The World Health Organisation (“WHO”), helped by the usual suspects, is building the narrative for another flu pandemic. This time it’s not a novel coronavirus but a novel bird flu virus.
Because of a recent spillover of bird flu to mammals, WHO has warned that while the risk to humans currently remains low, it cannot be assumed that this will remain the case. So, WHO is working with manufacturers to ensure supplies of vaccines are available.
It is claimed that in October 2022, the avian flu virus (H5N1) was detected in a mink farm outbreak in Spain’s Galicia region:
A more detailed genetic analysis of the H5N1 virus found that it belonged to the current clade circulating in wild birds and poultry on multiple continents and is most closely related to a strain found in seabirds across Europe.
The scientists found that the H5N1 virus has an uncommon mutation that was seen only once before in a European polecat and that it could have arisen on its own in the mink.
Researchers detail H5N1 avian flu outbreak at mink farm in Spain, CIDRAP, 20 January 2023
A WHO spokesman told Politico that worldwide, four people were infected by H5N1 last year, one of whom died.
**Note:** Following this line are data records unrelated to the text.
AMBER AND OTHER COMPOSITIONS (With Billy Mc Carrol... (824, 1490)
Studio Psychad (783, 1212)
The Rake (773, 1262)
Although he claimed that during a year, one person out of 8 billion had died, he moved seamlessly, without so much as a hint of irony, into a fear-mongering narrative: “Avian flu poses an ongoing threat to human health due to its potential to cause a future pandemic and therefore strong disease surveillance remains critical.”
WHO Director-General Tedros Adhanom Ghebreyesus issued a video statement on Wednesday that cases of avian influenza in minks, otters, foxes and sea lions reported in recent weeks need to be monitored closely. “For the moment, the WHO assesses the risk to humans as low,” he said.
Four cases worldwide is not “low.” It’s negligible.
Tedros pointed to the fact that since the emergence of H5N1 in 1996 there has only been “rare and non-sustained” transmission to and between humans. “But we cannot assume that will remain the case and we must prepare for any change in the status quo.”
WHO is also working to ensure that if the worst happens, supplies of vaccines and antivirals are available. Tedros said WHO was continuing to engage with manufacturers on this issue.